Bowdoin College is organizing similar pathfinding discussions, said Lillian Regal, a sophomore at the college in Maine who traveled to the conference.
“What kind of behavior should we be passing judgment on?” she said. “Is AI plagiarism?”
Torres said that humans have instinctive reactions to new ideas or cultural shifts, and the knee-jerk response to AI is to lock it down in order to prevent cheating — craft tough policies on its use and penalties for misuse.
College, though, is intended as a venue and time for students to safely make mistakes and learn from them. Students should be able to experiment with and use AI appropriately in order to learn how to navigate it ethically, Torres said. For that to happen, colleges and universities need to create and strengthen the motivations for ethical use of AI and create a learning environment that reduces the temptation to have a bot write a paper.

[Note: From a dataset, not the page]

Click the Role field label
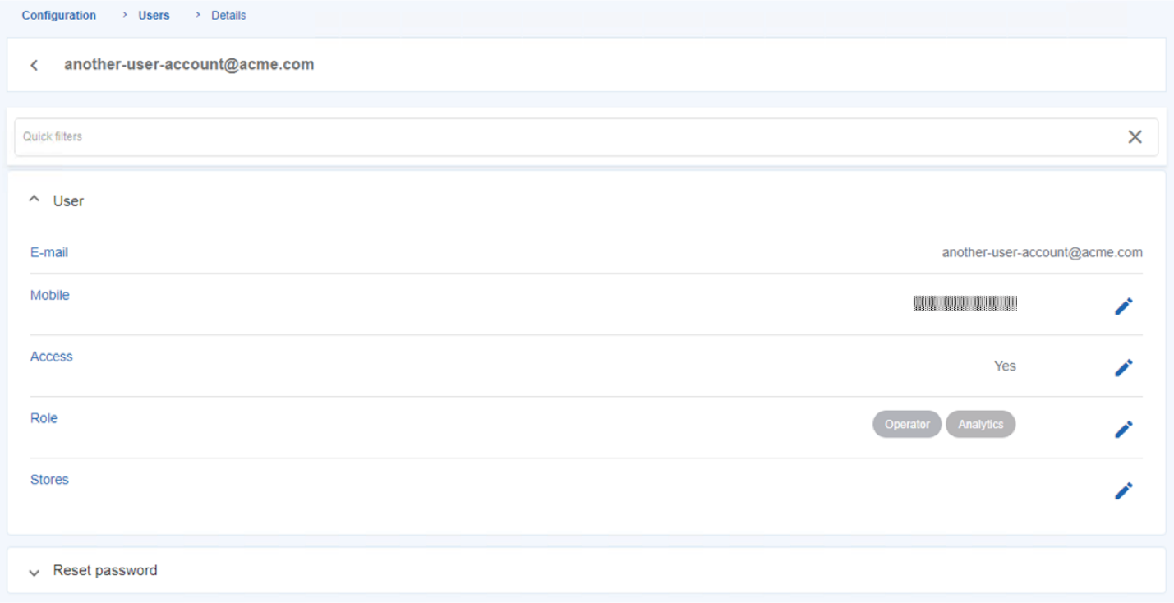tap(44, 418)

Torres told the group that humans will take the easier path to complete a task, whether it’s a class assignment or exercising. That’s where the Ikea effect comes in, he said. Research shows people ascribe a higher value to something when it requires harder work. They value an Ikea chair, which they struggled to assemble, more than professionally assembled furniture. Justifying the effort and feeling ownership increase the value.
AI presents an easier path in which thinking is optional, Torres said. Colleges must create the atmosphere where the value of human thinking is clear, where a student is disappointed when they don’t feel ownership, when they are not reflected, as a person, in a paper or project.
“You want them concluding: ‘It’s not just honor to a code. I need to be an ethical person,’” he said. “It’s more honor to yourself. Having the honor to do the work that we need to do, that makes us proud.”
Honor council members described quests for clarity around AI. A professor could clarify the goal of an assignment is writing, so asking ChatGPT to write it is cheating. But if the goal is analyzing a problem and communicating it is secondary, help from AI may be permissible.
“A lot of it is what’s the point of the assignment,” said Yeseo Lim, a sophomore at Bryn Mawr College, in Pennsylvania.
Another large piece of the AI temptation is helping students with time management, Torres said. Students wrestle with a heavy workload in a high stress, high engagement environment. They get a ton of assignments and seek the fastest way to check tasks off the list. AI makes that easier. Students rationalize it as getting a requirement done, rather than cheating.
“They’re doing a lot,” Torres said. “They might be making decisions to use available tools to stay above water.”
He encouraged classes to focus more on depth than breadth — fewer assignments that are larger and more engaging, work with which students feel more invested. “Don’t cheat” might equate to “don’t walk on the grass,” while the student sees “don’t be a cheater” as cautioning against an identity that they don’t want.
“The more they think of it as busy work,” he said, “the more tempting it is to use AI.”
It’s the students’ version of the deer.
The ability to make an error and try again helps students figure out thresholds of what they can do on their own, Torres said. And if students complete work that requires more effort, he said, they put a higher importance on it and react more strongly to the idea of crossing a line.
In other words, it’s about boundaries.